■ Yapılacak Alıştırmalar:
A) Muammer Cengil hakkındaki metne göre Cengil'in doktora tezinin adı nedir?
B) Muammer Cengil hakkındaki metnin "Arş.Gör. Dr. Muammer" ile "olarak görev yapmaktadır." arasındaki kısmını, bu iki ifade de dahil olmak üzere aynen tekrarlayın.

■ Verilen Metin:
━━━━━━

Arş.Gör. Dr. Muammer CENGİL
1971 Samsun doğumlu. Haziran 1994’de 19 Mayıs Üniversitesi İlahiyat Fakültesinden Mezun oldu. Aralık 1994 yılında Gazi Üniversitesi Çorum İlahiyat Fakültesi Din Psikolojisi Anabilim Dalında Araştırma Görevlisi olarak işe başladı. 1996 yılında 19 Mayıs Üniversitesi Sosyal Bilimler Enstitüsüne bağlı olarak “Kur’an-ı Kerim’deki Nefs Kavramına Psikolojik Açıdan Bir Yaklaşım” isimli Yüksek Lisans tezini, Kasım 2002’de aynı enstitüye bağlı olarak “Davranışçılık ve Din” isimli Doktora Tezini tamamladı. Halen Hitit Üniversitesi İlahiyat Fakültesi Felsefe ve Din bilimleri Bölümünde Araştırma görevlisi olarak görev yapmaktadır.

━━━━━━

■ Verilen Öğeler:
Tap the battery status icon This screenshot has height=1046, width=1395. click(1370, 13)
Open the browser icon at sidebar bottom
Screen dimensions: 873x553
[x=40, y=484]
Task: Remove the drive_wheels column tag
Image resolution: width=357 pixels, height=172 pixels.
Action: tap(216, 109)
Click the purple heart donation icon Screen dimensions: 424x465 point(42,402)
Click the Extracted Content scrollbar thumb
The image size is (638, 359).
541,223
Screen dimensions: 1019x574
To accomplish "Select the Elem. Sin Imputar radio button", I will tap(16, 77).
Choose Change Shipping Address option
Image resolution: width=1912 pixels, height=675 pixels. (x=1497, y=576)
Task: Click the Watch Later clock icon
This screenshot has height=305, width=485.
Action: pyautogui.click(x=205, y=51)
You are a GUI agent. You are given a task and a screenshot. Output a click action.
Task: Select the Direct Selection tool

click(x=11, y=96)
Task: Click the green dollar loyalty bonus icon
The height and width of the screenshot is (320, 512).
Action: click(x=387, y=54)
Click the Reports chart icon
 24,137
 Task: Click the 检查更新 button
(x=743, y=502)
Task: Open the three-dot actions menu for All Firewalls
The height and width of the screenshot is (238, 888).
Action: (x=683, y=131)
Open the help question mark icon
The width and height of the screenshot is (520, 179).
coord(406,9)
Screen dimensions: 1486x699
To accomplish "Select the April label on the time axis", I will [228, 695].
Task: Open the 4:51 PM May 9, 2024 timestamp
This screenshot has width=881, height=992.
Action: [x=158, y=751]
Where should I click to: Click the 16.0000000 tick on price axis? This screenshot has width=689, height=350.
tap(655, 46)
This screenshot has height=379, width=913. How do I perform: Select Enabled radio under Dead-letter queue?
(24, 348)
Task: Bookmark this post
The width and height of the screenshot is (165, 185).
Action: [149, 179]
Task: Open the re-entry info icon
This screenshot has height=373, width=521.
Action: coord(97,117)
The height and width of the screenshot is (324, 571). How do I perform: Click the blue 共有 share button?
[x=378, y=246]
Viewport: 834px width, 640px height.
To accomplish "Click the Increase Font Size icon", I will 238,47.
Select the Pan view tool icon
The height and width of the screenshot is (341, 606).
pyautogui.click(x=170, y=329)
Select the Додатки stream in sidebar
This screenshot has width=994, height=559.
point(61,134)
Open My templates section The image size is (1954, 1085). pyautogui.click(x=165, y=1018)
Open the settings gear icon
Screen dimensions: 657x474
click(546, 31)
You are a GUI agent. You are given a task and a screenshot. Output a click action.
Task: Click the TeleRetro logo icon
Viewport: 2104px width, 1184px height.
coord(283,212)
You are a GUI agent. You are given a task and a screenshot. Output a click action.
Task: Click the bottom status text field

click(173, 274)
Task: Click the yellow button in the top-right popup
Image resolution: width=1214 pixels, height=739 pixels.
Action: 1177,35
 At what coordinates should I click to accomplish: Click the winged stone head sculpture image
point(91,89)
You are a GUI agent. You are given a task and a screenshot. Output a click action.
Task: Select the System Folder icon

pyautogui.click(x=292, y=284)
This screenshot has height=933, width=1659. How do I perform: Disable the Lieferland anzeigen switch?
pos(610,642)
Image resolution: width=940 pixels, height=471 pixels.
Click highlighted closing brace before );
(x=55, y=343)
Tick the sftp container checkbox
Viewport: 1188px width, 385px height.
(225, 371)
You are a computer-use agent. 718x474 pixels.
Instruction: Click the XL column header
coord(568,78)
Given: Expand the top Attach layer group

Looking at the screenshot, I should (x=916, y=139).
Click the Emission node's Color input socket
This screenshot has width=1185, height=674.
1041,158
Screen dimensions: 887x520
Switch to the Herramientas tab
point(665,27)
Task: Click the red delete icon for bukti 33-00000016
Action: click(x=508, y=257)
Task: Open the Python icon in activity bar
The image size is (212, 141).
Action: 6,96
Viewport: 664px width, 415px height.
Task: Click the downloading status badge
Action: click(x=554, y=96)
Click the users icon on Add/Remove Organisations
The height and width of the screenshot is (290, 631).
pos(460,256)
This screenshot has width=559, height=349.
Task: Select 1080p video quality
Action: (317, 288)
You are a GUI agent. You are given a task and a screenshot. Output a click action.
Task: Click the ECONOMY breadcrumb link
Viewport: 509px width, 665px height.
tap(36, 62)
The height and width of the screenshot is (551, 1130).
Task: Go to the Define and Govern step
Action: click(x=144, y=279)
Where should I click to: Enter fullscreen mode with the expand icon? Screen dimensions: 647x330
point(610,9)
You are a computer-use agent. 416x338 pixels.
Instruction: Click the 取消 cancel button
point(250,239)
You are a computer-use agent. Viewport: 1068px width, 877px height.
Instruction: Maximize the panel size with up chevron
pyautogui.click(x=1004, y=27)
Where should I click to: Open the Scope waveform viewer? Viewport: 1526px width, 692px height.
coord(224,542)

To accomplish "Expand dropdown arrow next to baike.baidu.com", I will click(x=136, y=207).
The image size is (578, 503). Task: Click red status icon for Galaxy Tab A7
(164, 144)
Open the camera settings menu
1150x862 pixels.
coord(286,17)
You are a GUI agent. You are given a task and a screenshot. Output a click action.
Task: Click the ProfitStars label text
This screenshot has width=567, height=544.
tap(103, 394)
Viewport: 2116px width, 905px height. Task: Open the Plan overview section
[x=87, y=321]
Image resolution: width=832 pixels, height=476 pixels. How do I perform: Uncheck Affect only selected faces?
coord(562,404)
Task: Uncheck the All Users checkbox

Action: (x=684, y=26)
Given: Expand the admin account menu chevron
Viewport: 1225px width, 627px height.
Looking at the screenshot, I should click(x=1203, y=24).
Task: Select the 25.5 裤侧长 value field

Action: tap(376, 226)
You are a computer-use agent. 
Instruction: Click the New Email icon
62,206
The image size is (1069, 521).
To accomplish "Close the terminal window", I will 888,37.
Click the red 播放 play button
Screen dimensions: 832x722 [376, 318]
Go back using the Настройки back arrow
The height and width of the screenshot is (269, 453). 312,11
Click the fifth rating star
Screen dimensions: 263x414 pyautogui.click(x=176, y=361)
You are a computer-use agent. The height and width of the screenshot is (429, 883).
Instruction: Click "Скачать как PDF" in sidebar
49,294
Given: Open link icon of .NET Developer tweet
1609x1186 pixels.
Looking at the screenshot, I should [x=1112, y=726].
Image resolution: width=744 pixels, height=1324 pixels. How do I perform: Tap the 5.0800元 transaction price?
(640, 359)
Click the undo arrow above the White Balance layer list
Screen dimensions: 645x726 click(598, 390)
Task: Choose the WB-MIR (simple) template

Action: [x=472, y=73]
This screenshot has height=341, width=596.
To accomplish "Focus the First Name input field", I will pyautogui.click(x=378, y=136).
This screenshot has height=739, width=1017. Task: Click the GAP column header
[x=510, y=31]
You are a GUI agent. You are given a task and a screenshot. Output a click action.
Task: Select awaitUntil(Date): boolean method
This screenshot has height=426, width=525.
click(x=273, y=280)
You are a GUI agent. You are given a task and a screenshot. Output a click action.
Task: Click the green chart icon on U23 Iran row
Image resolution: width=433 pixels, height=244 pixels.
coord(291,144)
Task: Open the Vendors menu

━━━━━━

■ Alıştırma Çözümleri:
A) "Davranışçılık ve Din"

B)
Arş.Gör. Dr. Muammer CENGİL
1971 Samsun doğumlu. Haziran 1994’de 19 Mayıs Üniversitesi İlahiyat Fakültesinden Mezun oldu. Aralık 1994 yılında Gazi Üniversitesi Çorum İlahiyat Fakültesi Din Psikolojisi Anabilim Dalında Araştırma Görevlisi olarak işe başladı. 1996 yılında 19 Mayıs Üniversitesi Sosyal Bilimler Enstitüsüne bağlı olarak “Kur’an-ı Kerim’deki Nefs Kavramına Psikolojik Açıdan Bir Yaklaşım” isimli Yüksek Lisans tezini, Kasım 2002’de aynı enstitüye bağlı olarak “Davranışçılık ve Din” isimli Doktora Tezini tamamladı. Halen Hitit Üniversitesi İlahiyat Fakültesi Felsefe ve Din bilimleri Bölümünde Araştırma görevlisi olarak görev yapmaktadır.